# USC Summer film program



## Filmbuff28 (Apr 18, 2008)

Hello all. New to the boards here. I would've posted this in the non-degree film schools, but no one seem to ever check that board. Anyways, on to my question, I am currently a film student at a city college here in California, and am looking to transfer to a four year film school as soon as I'm eligible. My goal is, obviously to transfer to USC. Now I'm not what you'd call a beginner, but I am a freshman in college and I am (obviously) majoring in film production. Anyways, for the summer, I am looking into USC's summer film program, specifically the USC/Warner Bros or USC/Universal classes. Those looked the most interesting to me, and I have deposits down for both of them. Anyone here taken either of these courses or the USC summer program? Any feedback?

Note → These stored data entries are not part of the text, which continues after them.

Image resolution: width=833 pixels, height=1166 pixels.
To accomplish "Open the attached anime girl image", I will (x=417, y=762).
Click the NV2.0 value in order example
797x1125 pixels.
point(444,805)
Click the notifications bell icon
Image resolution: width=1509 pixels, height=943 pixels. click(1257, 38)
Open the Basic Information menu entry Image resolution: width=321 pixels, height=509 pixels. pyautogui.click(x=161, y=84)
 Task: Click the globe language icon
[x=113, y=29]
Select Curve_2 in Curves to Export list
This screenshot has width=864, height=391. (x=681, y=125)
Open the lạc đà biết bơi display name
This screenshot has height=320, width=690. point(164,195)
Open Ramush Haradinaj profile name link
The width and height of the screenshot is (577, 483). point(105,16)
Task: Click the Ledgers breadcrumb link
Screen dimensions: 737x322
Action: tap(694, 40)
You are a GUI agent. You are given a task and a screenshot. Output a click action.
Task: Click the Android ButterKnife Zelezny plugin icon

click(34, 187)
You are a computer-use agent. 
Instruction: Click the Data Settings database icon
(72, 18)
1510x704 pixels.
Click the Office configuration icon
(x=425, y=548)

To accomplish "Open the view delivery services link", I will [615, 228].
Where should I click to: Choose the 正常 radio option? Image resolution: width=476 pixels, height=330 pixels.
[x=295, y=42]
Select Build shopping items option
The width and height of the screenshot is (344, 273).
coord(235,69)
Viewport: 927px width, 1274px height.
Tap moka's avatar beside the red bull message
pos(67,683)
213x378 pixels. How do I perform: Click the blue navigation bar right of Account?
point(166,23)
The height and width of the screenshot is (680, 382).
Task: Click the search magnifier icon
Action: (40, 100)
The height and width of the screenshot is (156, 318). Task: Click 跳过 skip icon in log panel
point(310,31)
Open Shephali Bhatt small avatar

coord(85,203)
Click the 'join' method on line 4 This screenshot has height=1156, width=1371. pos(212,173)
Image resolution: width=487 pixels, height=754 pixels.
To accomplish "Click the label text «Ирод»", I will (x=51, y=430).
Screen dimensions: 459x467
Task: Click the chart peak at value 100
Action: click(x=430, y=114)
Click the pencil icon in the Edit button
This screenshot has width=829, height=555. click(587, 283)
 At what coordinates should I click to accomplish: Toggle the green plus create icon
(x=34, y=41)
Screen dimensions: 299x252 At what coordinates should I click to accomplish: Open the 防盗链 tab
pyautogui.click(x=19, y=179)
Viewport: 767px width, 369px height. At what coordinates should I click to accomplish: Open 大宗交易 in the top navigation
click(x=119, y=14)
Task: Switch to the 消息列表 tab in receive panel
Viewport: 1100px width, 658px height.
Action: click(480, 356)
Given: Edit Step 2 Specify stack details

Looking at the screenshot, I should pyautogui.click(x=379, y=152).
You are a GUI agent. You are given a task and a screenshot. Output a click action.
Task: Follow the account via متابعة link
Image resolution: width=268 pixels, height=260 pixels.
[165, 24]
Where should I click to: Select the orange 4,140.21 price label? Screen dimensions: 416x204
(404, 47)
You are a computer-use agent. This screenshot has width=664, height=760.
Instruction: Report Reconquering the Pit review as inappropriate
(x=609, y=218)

Will it look better when I apply to USC? Any help would be appreciated.


----------



## Jayimess (Apr 19, 2008)

I don't know anything about the programs, but from what I've heard, it helps.

A lot.


----------



## Cinematical (Apr 20, 2008)

I've only heard good things about the program, and know a bunch of my fellow cinema-students attendted it.


----------



## MooreEnt24 (Nov 7, 2009)

I am considering doing a summer course as well. 

Does it help a lot when applying to the school of cinema?


----------



## chellya2004 (Nov 8, 2009)

what about UCLA's summer program? which is better?


----------